- **TEXT PROVIDED**:
::::::

Over the last week, two overlapping teams of scientists in California released the first results of big antibody surveys to determine how many people have already been infected with the coronavirus. Their estimates were jaw-dropping.
In Silicon Valley, the true number of coronavirus infections could be 50 to 85 times higher than the number of reported ones. And in Los Angeles County, there might be 28 to 55 times more people infected than the official count.
The numbers, covered in the national press and shared widely on social media, suggested that far more people than previously realized have “hidden” infections. If that many people have already gotten sick, it also changes the calculation about how frequently the virus can lead to death. In the US, death rates of confirmed cases are over 5%, a high number driven in part by a lack of diagnostic testing.
But the new numbers out of Northern California suggest the virus may kill a much smaller portion of the wider pool of diagnosed and undiagnosed cases, in this case around 0.12% to 0.2%. That would be closer to the death rate for the flu, which is about 0.1%.
Most experts agree there are far more coronavirus infections in the world than are being counted. But almost as instantly as the California numbers were released, critics called out what they saw as significant problems with, or at least big questions about, how the scientists had arrived at them. Chief among their concerns was the accuracy of the test underpinning both studies, and whether the scientists had fully accounted for the number of false positives it might generate.
“I think the authors of the above-linked paper owe us all an apology,” Andrew Gelman, a statistics and political science professor at Columbia University, wrote on his blog last weekend in reference to the study out of Santa Clara County, home to tech giants like Apple and Google. He added, “I think they need to apologize because these were avoidable screw-ups. They’re the kind of screw-ups that happen if you want to leap out with an exciting finding and you don’t look too carefully at what you might have done wrong.”
The two antibody surveys, led by researchers at Stanford University and the University of Southern California, are the largest conducted in the US to date. Scientists worldwide are counting on widespread use of these blood-based tests, also known as serological tests, to eventually answer important questions about the pandemic, from who might be immune to reinfection to exactly how widespread the disease is. Such studies are underway around the world, from Germany to Italy to New York.
“These are extremely valuable studies, and when they’re done right, they’re going to tell us really important things,” Marm Kilpatrick, an infectious disease researcher at the University of California at Santa Cruz, told BuzzFeed News. “I just think if they’re not done in careful ways, they can mislead us about what’s actually happening.”

::::::

- **ASSIGNMENT A**:
In the article on the California antibody surveys, what is the approximate death rate for the flu?
- **ASSIGNMENT B**:
Quote the article on the California antibody surveys between "Over the last" and "the official count.", inclusive.
- **ASSIGNMENT C**:
Write what comes next in the article on the California antibody surveys, picking up after its final paragraph.

- **INFORMATION SHOWN**:
::::::

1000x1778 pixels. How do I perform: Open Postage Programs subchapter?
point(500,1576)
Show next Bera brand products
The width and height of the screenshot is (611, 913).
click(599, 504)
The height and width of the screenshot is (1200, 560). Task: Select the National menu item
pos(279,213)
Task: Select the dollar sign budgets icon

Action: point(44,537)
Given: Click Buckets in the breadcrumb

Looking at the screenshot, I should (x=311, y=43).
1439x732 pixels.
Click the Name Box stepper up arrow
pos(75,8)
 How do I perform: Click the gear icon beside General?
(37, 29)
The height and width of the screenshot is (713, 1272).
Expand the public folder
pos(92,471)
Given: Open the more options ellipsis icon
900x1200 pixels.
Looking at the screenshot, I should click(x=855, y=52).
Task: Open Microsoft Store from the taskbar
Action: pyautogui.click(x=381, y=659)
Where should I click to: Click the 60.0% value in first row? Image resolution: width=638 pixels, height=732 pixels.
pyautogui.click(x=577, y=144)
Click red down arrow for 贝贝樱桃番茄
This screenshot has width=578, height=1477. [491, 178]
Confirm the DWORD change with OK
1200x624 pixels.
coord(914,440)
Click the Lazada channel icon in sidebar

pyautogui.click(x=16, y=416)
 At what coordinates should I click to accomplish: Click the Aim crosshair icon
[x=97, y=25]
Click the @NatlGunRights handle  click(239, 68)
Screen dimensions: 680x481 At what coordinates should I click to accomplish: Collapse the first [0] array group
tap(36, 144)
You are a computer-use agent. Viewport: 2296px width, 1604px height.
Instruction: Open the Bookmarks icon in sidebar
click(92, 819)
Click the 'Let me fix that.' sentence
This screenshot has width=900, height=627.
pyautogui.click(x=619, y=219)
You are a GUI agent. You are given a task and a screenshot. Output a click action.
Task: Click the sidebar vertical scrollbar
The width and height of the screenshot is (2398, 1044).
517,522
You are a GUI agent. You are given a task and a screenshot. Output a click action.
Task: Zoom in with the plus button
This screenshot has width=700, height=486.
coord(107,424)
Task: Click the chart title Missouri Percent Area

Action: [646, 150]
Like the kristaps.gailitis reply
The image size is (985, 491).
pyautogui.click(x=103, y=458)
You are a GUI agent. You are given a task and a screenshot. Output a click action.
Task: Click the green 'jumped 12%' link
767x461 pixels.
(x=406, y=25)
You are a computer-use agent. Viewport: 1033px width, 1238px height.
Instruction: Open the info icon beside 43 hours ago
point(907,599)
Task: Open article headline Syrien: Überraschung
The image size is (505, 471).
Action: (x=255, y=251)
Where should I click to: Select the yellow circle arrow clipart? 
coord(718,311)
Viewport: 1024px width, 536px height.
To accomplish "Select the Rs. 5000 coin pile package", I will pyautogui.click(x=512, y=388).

::::::

- **TASK OUTPUT A**:
About 0.1%.

- **TASK OUTPUT B**:
Over the last week, two overlapping teams of scientists in California released the first results of big antibody surveys to determine how many people have already been infected with the coronavirus. Their estimates were jaw-dropping.
In Silicon Valley, the true number of coronavirus infections could be 50 to 85 times higher than the number of reported ones. And in Los Angeles County, there might be 28 to 55 times more people infected than the official count.

- **TASK OUTPUT C**:
Kilpatrick worries that the results of these two studies could in turn erode public trust in the need for lockdowns. “If that’s based on faulty information, that would be terrible,” he said.
Here are some of the biggest criticisms about the studies.
Criticism #1: The scientists sought media attention before having supporting data.
The pandemic has kicked academic publishing into warp speed, and scientists are uploading discoveries to the internet every day, bypassing the normal checks of peer review in favor of quickly sharing information. Even so, both research teams — who share a member, Neeraj Sood of USC — have moved at a pace that’s raised some eyebrows in the scientific community. They floated the possibility of scores of uncounted infections to the media before presenting data to back it up, leading some observers to question whether they had rushed to prove a preconceived theory.
On March 17 in Stat, before the antibody surveys had started, Stanford professor John Ioannidis bemoaned the lack of reliable data about the virus, a “fiasco” that “creates tremendous uncertainty about the risk of dying from Covid-19.” The next week, in a Wall Street Journal op-ed titled “Is the Coronavirus as Deadly as They Say?,” two other Stanford faculty argued that “projections of the death toll could plausibly be orders of magnitude too high.”
Last Friday, a team led by those three researchers uploaded a preliminary draft, or a preprint, about their Santa Clara County study. By early April, there were 956 confirmed cases there. But based on their serological study of 3,300 people, the researchers concluded that the actual number of infections was between 48,000 and 81,000.
On Medrxiv, the preprint server where their results were posted, readers have left 300 comments and counting.
Asked to comment for this story, Jay Bhattacharya, a Stanford professor of medicine and the paper’s senior author, acknowledged by email Monday night that his team had “received a vast number of comments and suggestions on our working paper.” They are planning to soon release a revised version “incorporating many of the suggestions,” with a new appendix “addressing many of the most important criticisms we have heard,” he wrote.
“This is exactly the way peer review should work in science,” he added.
And on Monday afternoon, the Los Angeles results were shared in a press conference staged by health officials from Los Angeles County and Sood, vice dean for research at USC’s Price School of Public Policy and co-leader of the study there. In early April, the county had reported nearly 8,000 cases. But according to the new serological study of 863 people, the researchers estimated the true number of infections was between 221,000 and 442,000.
Those figures, according to an accompanying press release, suggest that the fatality rate is “much lower” than thought.
In an unexpected twist later that night, Sood said he then learned that a draft of his paper, which had not been released as part of the press conference, had mysteriously been posted to RedState.com, a right-wing blog. The site took it down upon his request — though not before a few scientists found it.
In an interview Tuesday afternoon, Sood said he had no idea how the report wound up online without his permission. “It’s just upsetting to me that it was done, because I really tried to make sure that something like this doesn’t happen,” he told BuzzFeed News. (BuzzFeed News has a cached copy but is not discussing it here.)
Sood said he had no choice but to release the numbers under county rules, because anything the public health department is involved with must be disclosed to the county’s leaders. “But we clearly couched those results as ‘these are preliminary findings,'” he said.
Sood said he plans to eventually post a paper online, but only once it has been peer-reviewed and approved for publication.
“I don't want ‘crowd peer review’ or whatever you want to call it,” he said. “It’s just too burdensome and I’d rather have a more formal peer review process.”
Still, skipping the traditional step of data sharing didn’t go over well with some scientists.
“You can’t report the conclusions without providing scientific evidence — or you shouldn’t,” said Natalie Dean, a University of Florida biostatistician.
Criticism #2: The antibody test’s accuracy rates may be shakier than presented.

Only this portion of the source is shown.